007 à l’opéra
Émois4 janvier 2024 | Lecture 3 min.
épisode 3/6
Son nom est Bond, James Bond… En 2021, après cinq films, la saga d’action (où le meilleur côtoie le pire depuis 60 ans) faisait ses adieux à l’incarnation signée Daniel Craig de son «irrésistible» agent secret. Alors que les pronostics vont bon train quant au choix du prochain acteur à endosser le costume du héros qui sent bon les phéromones et le Vodka Martini, j’ai voulu sauver une pépite trouvant sa source dans l’un des pires défauts de Quantum of Solace, le moins apprécié des cinq épisodes avec Daniel Craig…

Du désordre à 230 000 dollars
Quantum of Solace est la suite directe de Casino Royal, dans lequel Bond tombe amoureux de Vesper Lynd (Eva Green), une énigmatique employée de la trésorerie du Royaume-Uni. Victime du chantage d’une puissante organisation criminelle qui détient prétendument en otage son petit ami, la jeune femme sauve, puis trahit l’agent secret avant de se sacrifier. Ce deuxième opus voit 007 simultanément enquêter sur les manigances politiques et économiques de la société secrète susmentionnée et tenter de découvrir les responsables de la mort de Vesper Lynd…
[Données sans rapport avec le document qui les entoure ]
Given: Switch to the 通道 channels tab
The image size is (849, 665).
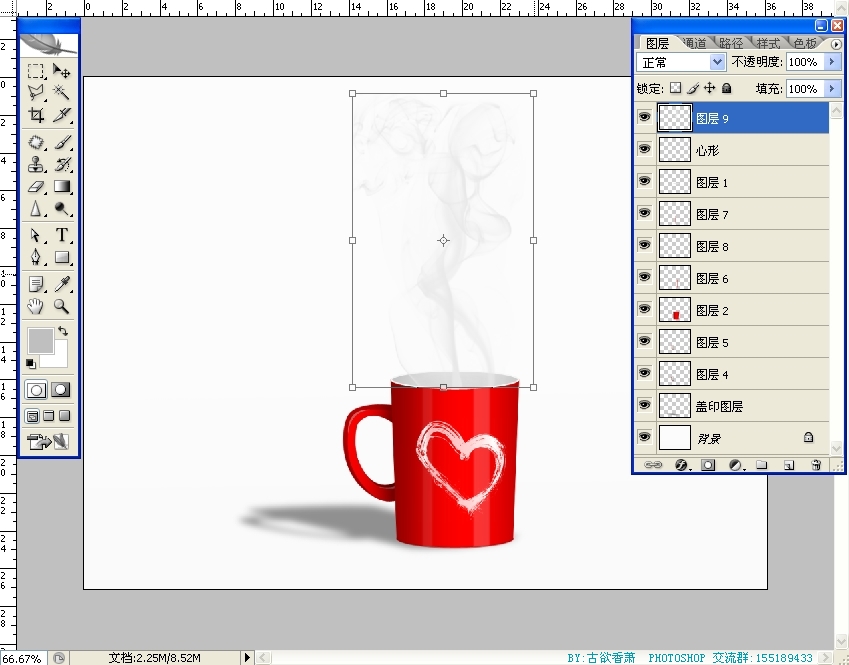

La première chose qui m’abasourdit systématiquement quand je regarde les deux films à la suite – ce que j’ai fait avant la rédaction de cet article –, c’est à quel point Quantum of Solace semble interminable par rapport à son prédécesseur, pourtant plus long de 40 minutes!
Plus que probablement troublé par la grève de la Writers Guild of America de 2007-2008, le scénario, parfois incompréhensible, souvent ridicule, est le premier de nombreux dominos ayant précipité à mes yeux la chute de cette production au budget rutilant (230 000$).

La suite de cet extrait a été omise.